Nas primeiras décadas do órgão, o alemão Curt Nimuendajú (1883-1945) também se destacou. Ao longo de diversas expedições produziu uma vasta obra fundamental aos estudos das populações indígenas de diversas regiões do país. Entre as décadas de 1940 e 1960, os irmãos Villas-Boas ficaram famosos por suas expedições no Brasil Central. Estiveram à frente do processo de pacificação dos Xavante (MT) e da concepção, implantação e gestão do Parque Indígena do Xingu. A proposta concebida por eles em 1952, entretanto, previa limites muito maiores do que os vigentes nos dias de hoje. As cabeceiras dos principais rios ficaram de fora do Parque e acabaram sendo circundadas por cidades, pastagens e plantações de soja que ameaçam seriamente a vida dos povos indígenas que nele habitam.
O CNPI e a atuação dos antropólogos
A partir da década de 1940, após a instituição do Conselho Nacional de Proteção aos Índios (CNPI, Decreto nº. 1.794, de 22 de novembro de 1939), antropólogos destacados passaram a atuar na formulação das políticas indigenistas brasileiras. Heloísa Alberto Torres, Darcy Ribeiro, Roberto Cardoso de Oliveira, Eduardo Galvão, entre outros, tentaram levar ao SPI as premissas antropológicas da época, questionando os cânones e práticas sertanistas. Embora considerassem inevitável a integração dos índios à sociedade nacional, defendiam que o órgão indigenista não se comprometesse a estimular este processo. As discussões que propunham estavam em consonância com os debates latino-americanos e internacionais mais amplos realizados no âmbito da Organização das Nações Unidas (ONU), que, em 1957, promulgou, através da Organização Internacional do Trabalho (OIT), a Convenção nº 107 “Sobre a Proteção e Integração das Populações Indígenas e outras Populações Tribais e Semitribais de Países Independentes”, que apenas foi ratificada pelo Brasil em 1966 (Decreto nº 58.824/66).
O fim do SPI
Embora a história do SPI tenha sido marcada pela influência de figuras proeminentes e comprometidas com o destino dos povos indígenas, sua atuação não era a regra.

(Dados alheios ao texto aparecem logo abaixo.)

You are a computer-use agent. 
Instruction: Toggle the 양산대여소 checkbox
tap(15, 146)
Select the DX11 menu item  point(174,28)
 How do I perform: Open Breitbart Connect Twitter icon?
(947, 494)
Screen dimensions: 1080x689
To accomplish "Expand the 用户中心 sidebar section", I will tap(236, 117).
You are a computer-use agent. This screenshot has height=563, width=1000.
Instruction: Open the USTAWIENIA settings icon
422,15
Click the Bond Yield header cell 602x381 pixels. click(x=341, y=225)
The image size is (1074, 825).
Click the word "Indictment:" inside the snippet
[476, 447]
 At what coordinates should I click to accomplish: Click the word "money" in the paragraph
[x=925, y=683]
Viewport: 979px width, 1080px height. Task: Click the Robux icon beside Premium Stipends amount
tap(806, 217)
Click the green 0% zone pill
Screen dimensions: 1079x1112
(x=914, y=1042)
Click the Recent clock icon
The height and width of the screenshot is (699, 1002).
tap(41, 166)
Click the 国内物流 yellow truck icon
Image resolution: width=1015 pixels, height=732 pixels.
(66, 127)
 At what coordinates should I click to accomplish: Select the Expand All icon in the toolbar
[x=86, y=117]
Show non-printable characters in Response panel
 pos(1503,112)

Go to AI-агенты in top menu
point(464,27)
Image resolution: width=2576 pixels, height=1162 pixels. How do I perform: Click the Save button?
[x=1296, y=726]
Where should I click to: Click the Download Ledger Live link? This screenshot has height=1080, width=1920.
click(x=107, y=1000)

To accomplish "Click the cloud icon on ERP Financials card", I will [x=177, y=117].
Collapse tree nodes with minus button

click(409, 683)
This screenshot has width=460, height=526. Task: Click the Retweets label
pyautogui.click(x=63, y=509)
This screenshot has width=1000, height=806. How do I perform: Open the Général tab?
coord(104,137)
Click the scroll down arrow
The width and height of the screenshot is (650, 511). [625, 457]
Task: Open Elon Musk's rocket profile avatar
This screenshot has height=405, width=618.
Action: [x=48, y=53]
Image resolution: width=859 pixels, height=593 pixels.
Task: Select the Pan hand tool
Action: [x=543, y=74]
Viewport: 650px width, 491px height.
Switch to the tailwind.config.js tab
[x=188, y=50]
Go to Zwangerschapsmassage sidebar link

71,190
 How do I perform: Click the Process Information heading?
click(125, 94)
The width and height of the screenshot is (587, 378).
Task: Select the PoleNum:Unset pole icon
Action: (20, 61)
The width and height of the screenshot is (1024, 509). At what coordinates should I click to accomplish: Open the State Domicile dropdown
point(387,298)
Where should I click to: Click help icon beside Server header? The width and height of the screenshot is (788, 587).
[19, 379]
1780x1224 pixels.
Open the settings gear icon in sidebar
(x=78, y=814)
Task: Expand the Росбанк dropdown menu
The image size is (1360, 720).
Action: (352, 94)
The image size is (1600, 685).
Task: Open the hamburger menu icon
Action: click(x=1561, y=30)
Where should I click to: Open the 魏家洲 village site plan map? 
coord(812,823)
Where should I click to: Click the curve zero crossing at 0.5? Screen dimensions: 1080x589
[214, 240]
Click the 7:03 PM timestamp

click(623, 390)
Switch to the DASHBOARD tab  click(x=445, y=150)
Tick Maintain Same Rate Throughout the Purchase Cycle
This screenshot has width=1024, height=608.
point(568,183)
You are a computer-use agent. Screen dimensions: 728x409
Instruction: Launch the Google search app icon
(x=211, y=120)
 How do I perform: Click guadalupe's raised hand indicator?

Permanentemente carente de recursos, o órgão acabou por envolver de militares a trabalhadores rurais que não possuíam qualquer preparação ou interesse pela proteção aos índios. Suas atuações à frente dos Postos Indígenas de todo o país acabaram por gerar resultados diametralmente opostos a esta proposta. Casos de fome, doenças, depopulação e escravização eram permanentemente denunciados. No início da década de 1960, sob acusações de genocídio, corrupção e ineficiência o SPI foi investigado por uma Comissão Parlamentar de Inquérito (CPI). O processo levou à demissão ou suspensão de mais de cem funcionários de todos os escalões (Oliveira e Freire, 2006: 131). Em 1967, em meio à crise institucional e ao início da ditadura, o SPI e o CNPI foram extintos e substituídos pela Fundação Nacional do Índio (Funai).